REPUBLIKA.CO.ID, DENPASAR -- Pemerintah Provinsi Bali terus mengampanyekan konsumsi buah lokal di Pulau Dewata. Bali menjadi provinsi yang komitmen melestarikan buah lokal melalui pemberlakukan Peraturan Daerah (Perda) Nomor 03 Tahun 2013 tentang Perlindungan Buah Lokal.
Tujuan perda ini untuk mendorong peningkatan sektor pertanian buah dan mendongkrak pendapatan petani. Perda ini mewajibkan pengusaha di sektor perhotelan, restoran, dan supermarket memberi tempat untuk memasarkan buah lokal.
Buah lokal dinilai rasanya tidak kalah dari buah impor. "Mengonsumsi buah lokal secara tidak langsung membantu meningkatkan pendapatan petani," kata Wakil Gubernur Bali, Ketut Sudikerta, Selasa (15/11).
Masyarakat Hindu Bali misalnya diajak beralih menggunakan buah lokal sepenuhnya dalam upacara keagamaan. Pelestarian buah lokal, kata politisi Partai Golkar ini berarti juga melestarikanplasma nutfah lokal yang potensial dikembangkan.

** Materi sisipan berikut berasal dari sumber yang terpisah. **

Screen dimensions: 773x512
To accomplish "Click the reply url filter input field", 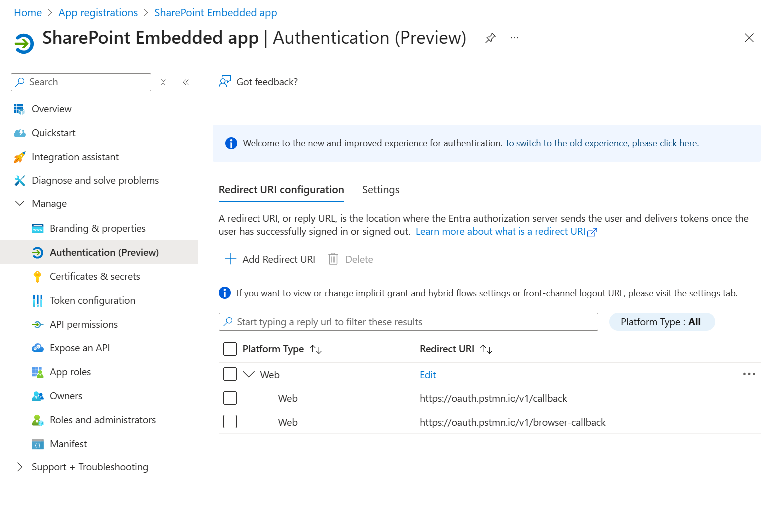I will tap(408, 321).
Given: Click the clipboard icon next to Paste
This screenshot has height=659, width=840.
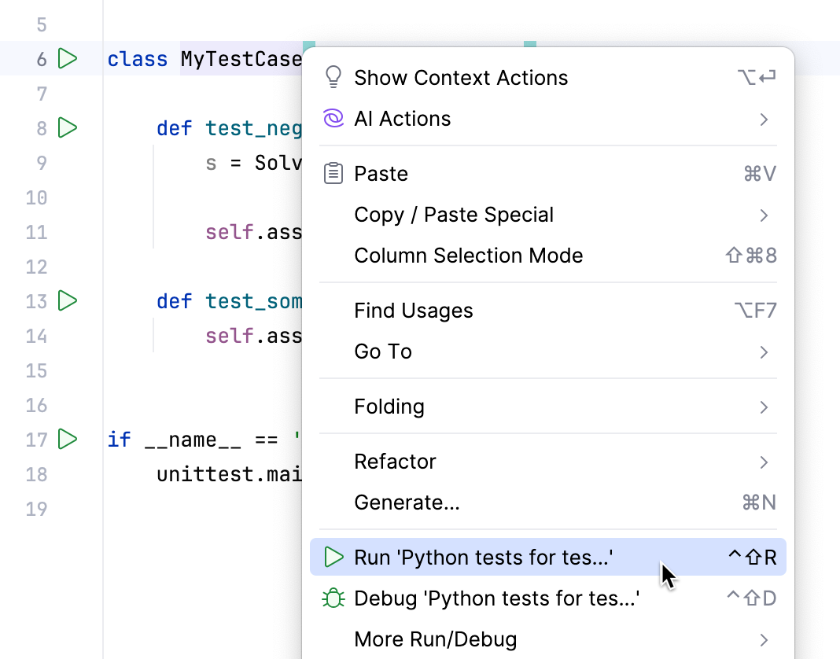Looking at the screenshot, I should coord(333,173).
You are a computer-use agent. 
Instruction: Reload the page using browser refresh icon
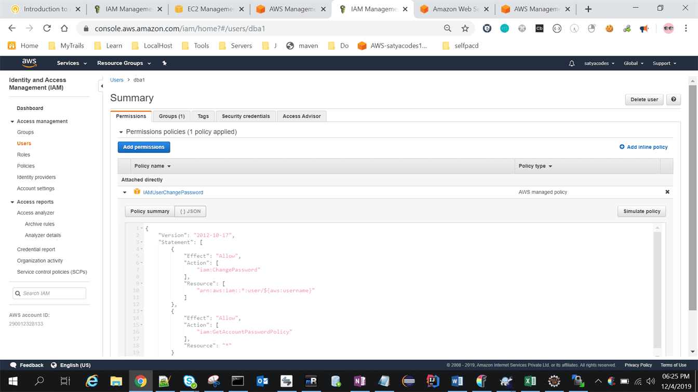pos(47,29)
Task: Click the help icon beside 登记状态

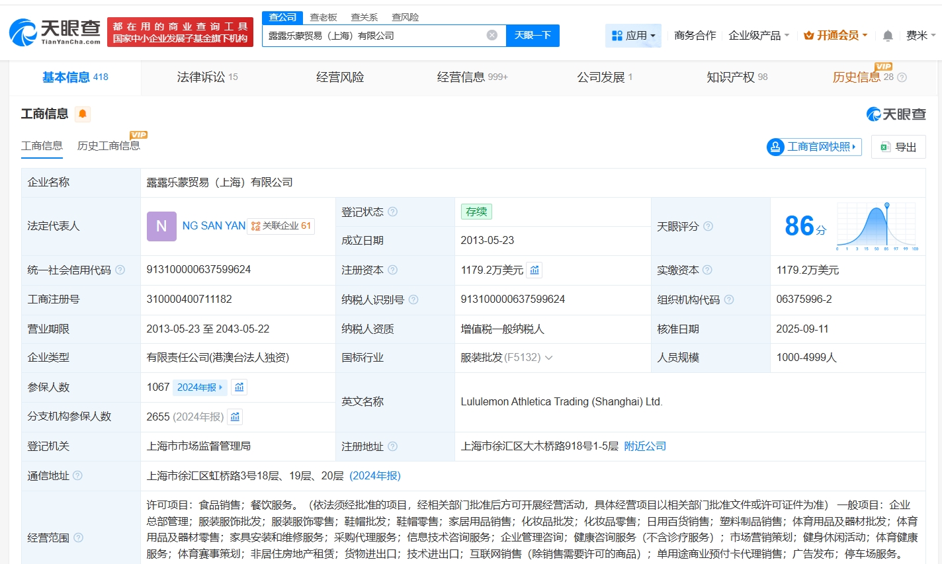Action: pyautogui.click(x=392, y=212)
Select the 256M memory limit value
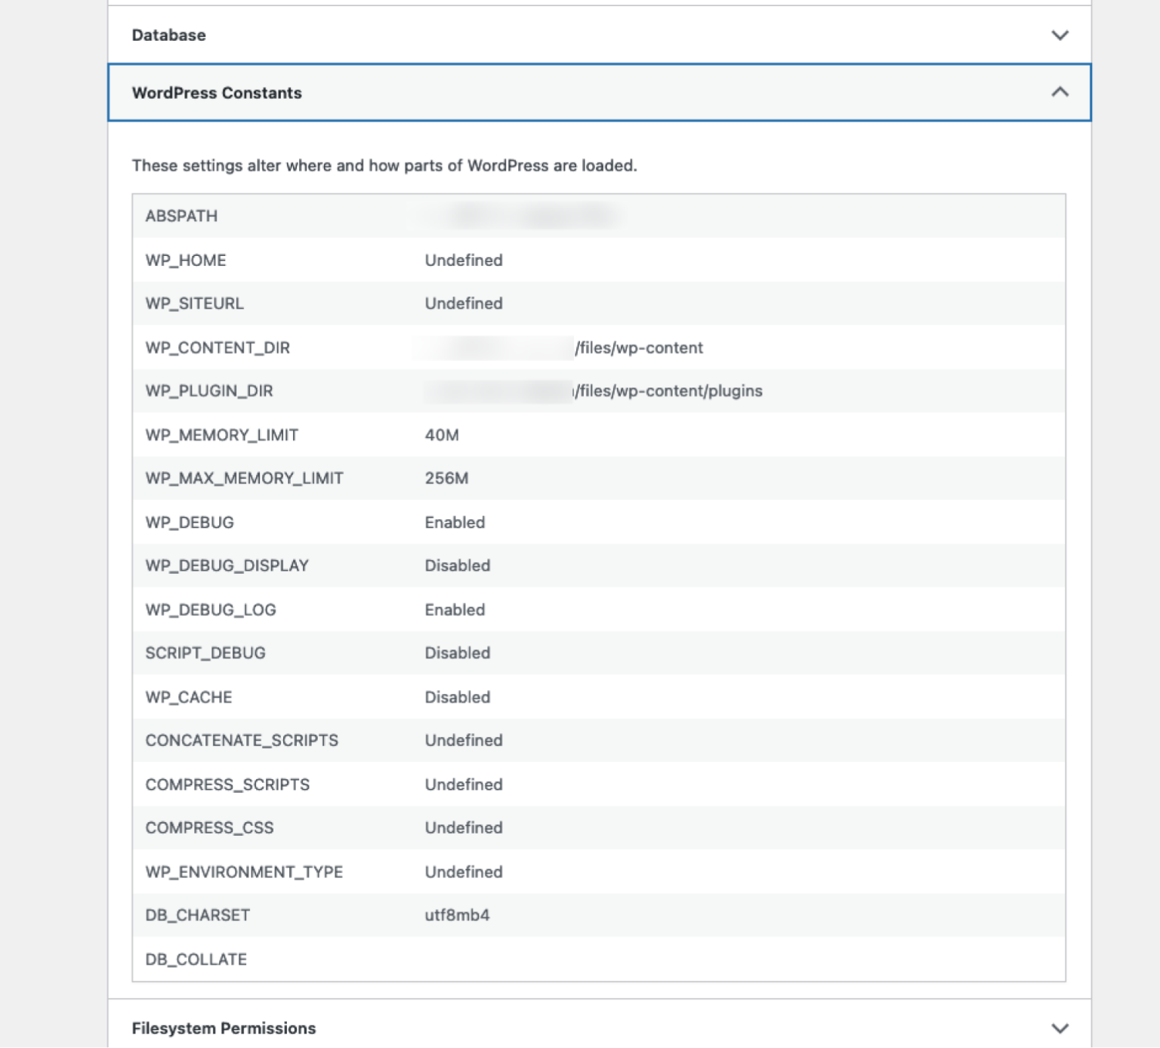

Untuk mendukung perda tersebut, pemerintah provinsi mengintegrasikan program Sistem Pertanian Terintegrasi (Simantri). Pertanian buah-uahan di subsektor hortikultura bisa mendapat dukungan maksimal.
Buah-buahan di Bali bukan hanya untuk ritual keagamaan, tapi juga sektor pariwisata, makanan dan minuman yang dipasarkan ke luar pulau bahkan diekspor. Kondisi geografis Bali juga cocok untuk ditanami aneka buah.
Ahli pertanian Universitas Udayana, Wayan Windia sebelumnya mengatakan Bali memiliki buah lokal spesifik yang berbeda dari daerah lain, misalnya salak dan manggis. Buah-buah tersebut bisa ditawarkan kepada wisatawan yang berkunjung ke Pulau Dewata. "Wisatawan yang datang ke Bali pastinya ingin menikmati buah lokal," katanya.
Pertanian di Bali, kata Windia sangat erat dengan identitas sosial budaya masyarakatnya. Buah lokal diperoleh sesuai semangat Tri Pramana di mana masyarakat menanam buah dan memetik hasilnya di lokasi yang menjadi bagian dari sistem sosial budaya turun temurun di sebuah wilayah.